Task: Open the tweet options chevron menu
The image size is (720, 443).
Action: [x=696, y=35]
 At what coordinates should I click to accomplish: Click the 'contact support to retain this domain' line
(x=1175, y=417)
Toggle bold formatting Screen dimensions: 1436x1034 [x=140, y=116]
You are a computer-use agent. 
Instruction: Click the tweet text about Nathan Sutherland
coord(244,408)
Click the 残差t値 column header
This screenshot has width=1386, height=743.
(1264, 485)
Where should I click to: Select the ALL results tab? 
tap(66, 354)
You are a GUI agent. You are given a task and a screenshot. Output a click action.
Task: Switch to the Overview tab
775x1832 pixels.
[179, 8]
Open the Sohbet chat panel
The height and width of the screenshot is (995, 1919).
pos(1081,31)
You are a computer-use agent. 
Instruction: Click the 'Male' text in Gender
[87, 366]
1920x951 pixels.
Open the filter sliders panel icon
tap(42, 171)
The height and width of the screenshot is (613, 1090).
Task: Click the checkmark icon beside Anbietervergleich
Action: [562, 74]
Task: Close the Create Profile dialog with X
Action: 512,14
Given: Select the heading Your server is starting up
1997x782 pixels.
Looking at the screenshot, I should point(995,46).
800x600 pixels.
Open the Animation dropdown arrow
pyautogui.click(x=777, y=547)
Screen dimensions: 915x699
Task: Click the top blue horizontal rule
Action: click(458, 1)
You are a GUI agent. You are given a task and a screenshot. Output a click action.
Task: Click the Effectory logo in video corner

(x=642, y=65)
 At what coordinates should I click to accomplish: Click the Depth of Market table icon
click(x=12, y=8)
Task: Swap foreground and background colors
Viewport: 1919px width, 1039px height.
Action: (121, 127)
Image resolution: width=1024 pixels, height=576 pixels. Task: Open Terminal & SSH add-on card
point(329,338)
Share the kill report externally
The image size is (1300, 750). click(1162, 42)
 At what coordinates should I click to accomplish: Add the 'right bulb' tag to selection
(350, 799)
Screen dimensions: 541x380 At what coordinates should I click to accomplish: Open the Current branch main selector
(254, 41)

■ **YOUR INSTRUCTIONS**
Each record is to be retyped exactly as written.

■ **EXERCISE ANSWER**
Task: Open the tweet options chevron menu
The image size is (720, 443).
Action: [x=696, y=35]
 At what coordinates should I click to accomplish: Click the 'contact support to retain this domain' line
(x=1175, y=417)
Toggle bold formatting Screen dimensions: 1436x1034 [x=140, y=116]
You are a computer-use agent. 
Instruction: Click the tweet text about Nathan Sutherland
coord(244,408)
Click the 残差t値 column header
This screenshot has width=1386, height=743.
(1264, 485)
Where should I click to: Select the ALL results tab? 
tap(66, 354)
You are a GUI agent. You are given a task and a screenshot. Output a click action.
Task: Switch to the Overview tab
775x1832 pixels.
[179, 8]
Open the Sohbet chat panel
The height and width of the screenshot is (995, 1919).
pos(1081,31)
You are a computer-use agent. 
Instruction: Click the 'Male' text in Gender
[87, 366]
1920x951 pixels.
Open the filter sliders panel icon
tap(42, 171)
The height and width of the screenshot is (613, 1090).
Task: Click the checkmark icon beside Anbietervergleich
Action: [562, 74]
Task: Close the Create Profile dialog with X
Action: 512,14
Given: Select the heading Your server is starting up
1997x782 pixels.
Looking at the screenshot, I should point(995,46).
800x600 pixels.
Open the Animation dropdown arrow
pyautogui.click(x=777, y=547)
Screen dimensions: 915x699
Task: Click the top blue horizontal rule
Action: click(458, 1)
You are a GUI agent. You are given a task and a screenshot. Output a click action.
Task: Click the Effectory logo in video corner

(x=642, y=65)
 At what coordinates should I click to accomplish: Click the Depth of Market table icon
click(x=12, y=8)
Task: Swap foreground and background colors
Viewport: 1919px width, 1039px height.
Action: (121, 127)
Image resolution: width=1024 pixels, height=576 pixels. Task: Open Terminal & SSH add-on card
point(329,338)
Share the kill report externally
The image size is (1300, 750). click(1162, 42)
 At what coordinates should I click to accomplish: Add the 'right bulb' tag to selection
(350, 799)
Screen dimensions: 541x380 At what coordinates should I click to accomplish: Open the Current branch main selector
(254, 41)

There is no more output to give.